For people For profit For many reasons…
Posted in Entrepreneurship, Ideas and solutions, My voice, TAVOS on March 9th, 2006 by jose.arocha – CommentsThe following is my comment to the post by Erik Sundelof ’s "Is a for-profit social venture impossible?" at the Reuters Digital Vision program blog
I think there may be many reasons why we are
better off being a for-profit as an alternative to a nonprofit in the
pursuit of wide and deep social impact. In my building of TAVOS, I
realized through the business planning of the social enterprise that
there were two ways to cover the high costs of a Latin American-scale
deployment: either dedicate my life and one of the others to
fundraising and not work directly with the people I want to serve or
look for income-generation strategies to make every community unit of
the initiative sustainable. I decided for the latter. Some of my
reasons were:
1. I rather devote myself to care of the people I want to serve and
let the market dynamics push my organization to listen, than devoting
my life to fundraising to end up detached from the end beneficiaries.
2. The communities I am trying to serve are highly entrepreneurial.

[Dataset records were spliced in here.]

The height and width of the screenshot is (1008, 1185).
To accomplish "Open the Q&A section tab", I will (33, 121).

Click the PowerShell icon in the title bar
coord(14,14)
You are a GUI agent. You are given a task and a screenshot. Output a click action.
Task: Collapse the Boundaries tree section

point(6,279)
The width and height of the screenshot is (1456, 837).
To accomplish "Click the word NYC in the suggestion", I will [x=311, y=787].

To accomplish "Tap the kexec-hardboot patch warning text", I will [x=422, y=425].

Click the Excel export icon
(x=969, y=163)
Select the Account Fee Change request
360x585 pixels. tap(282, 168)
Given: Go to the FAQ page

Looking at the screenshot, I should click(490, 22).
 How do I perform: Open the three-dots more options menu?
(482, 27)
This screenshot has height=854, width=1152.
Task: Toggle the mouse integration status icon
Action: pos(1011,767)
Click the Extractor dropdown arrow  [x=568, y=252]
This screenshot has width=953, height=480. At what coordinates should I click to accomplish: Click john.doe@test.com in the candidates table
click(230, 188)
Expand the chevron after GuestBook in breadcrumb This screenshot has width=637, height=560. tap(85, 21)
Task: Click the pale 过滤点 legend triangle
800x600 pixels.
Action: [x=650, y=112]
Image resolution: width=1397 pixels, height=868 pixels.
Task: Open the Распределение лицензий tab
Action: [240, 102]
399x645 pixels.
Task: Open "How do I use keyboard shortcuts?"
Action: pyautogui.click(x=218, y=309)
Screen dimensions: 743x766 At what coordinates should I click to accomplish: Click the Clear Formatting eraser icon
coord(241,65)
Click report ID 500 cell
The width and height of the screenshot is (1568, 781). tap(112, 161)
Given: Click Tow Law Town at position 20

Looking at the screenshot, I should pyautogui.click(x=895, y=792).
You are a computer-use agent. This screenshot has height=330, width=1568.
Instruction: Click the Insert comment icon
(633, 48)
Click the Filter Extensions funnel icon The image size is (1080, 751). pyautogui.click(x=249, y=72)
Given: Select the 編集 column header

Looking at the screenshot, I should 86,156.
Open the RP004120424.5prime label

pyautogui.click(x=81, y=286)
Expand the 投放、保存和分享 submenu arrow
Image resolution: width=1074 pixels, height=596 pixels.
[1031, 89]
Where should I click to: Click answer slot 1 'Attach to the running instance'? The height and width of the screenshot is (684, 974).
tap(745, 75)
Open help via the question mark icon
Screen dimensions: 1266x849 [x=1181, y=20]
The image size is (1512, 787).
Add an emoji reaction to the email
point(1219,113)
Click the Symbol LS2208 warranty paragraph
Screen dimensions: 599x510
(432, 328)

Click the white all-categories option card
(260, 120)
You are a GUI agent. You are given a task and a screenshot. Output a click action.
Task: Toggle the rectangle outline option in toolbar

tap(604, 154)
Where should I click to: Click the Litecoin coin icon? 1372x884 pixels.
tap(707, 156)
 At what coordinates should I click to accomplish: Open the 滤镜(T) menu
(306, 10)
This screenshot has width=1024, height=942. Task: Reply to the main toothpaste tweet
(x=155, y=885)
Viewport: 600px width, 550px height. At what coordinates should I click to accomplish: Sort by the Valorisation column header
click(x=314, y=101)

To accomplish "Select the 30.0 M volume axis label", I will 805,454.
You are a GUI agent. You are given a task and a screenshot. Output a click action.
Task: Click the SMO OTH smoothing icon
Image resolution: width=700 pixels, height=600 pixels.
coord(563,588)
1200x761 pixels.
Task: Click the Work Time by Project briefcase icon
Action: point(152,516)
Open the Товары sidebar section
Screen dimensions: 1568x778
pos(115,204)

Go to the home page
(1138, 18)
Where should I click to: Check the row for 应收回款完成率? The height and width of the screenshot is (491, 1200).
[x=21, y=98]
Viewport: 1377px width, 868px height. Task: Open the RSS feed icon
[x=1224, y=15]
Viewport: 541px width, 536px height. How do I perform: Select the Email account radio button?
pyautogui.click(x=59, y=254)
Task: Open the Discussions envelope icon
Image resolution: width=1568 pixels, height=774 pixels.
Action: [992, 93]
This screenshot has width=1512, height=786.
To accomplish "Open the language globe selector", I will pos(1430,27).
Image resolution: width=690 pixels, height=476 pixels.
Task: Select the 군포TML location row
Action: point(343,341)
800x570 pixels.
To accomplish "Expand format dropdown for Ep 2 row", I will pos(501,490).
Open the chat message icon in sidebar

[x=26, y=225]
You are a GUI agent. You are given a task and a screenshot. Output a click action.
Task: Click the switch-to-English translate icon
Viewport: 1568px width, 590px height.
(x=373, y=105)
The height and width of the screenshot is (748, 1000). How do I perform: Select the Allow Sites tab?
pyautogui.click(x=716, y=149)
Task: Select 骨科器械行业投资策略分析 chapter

50-60% of the economy in Latin America is informal. That means that
Francisco in Catia, a low-income suburban neighborhood in Caracas,
wakes up every morning thinking how he will make it to bring food to
the table the next day. Francisco and 100 million other Latin Americans
are better served by bringing opportunities they could use to tap into
their spirit than by bringing charity that will leave them highly
vulnerable if the funding gets dry.
3. A for-profit will make the social impact sustainable and scalable
if we are serving well the needs of the target population. If we are
failing, the market will tell.
4. Embedded in my last comment, the for-profit approach forces
better learnings of the market and customers than the nonprofit
approach.
I do agree that there is a challenge in leading and executing with
integrity a hybrid social/business-mission venture. But I think that it
holds true for any enterprise today. There is also an interesting
discussion about for-profits with organizational and governance
structures that "lock" their social mission, for example: a parent
nonprofit or member association. But that is a whole new discussion.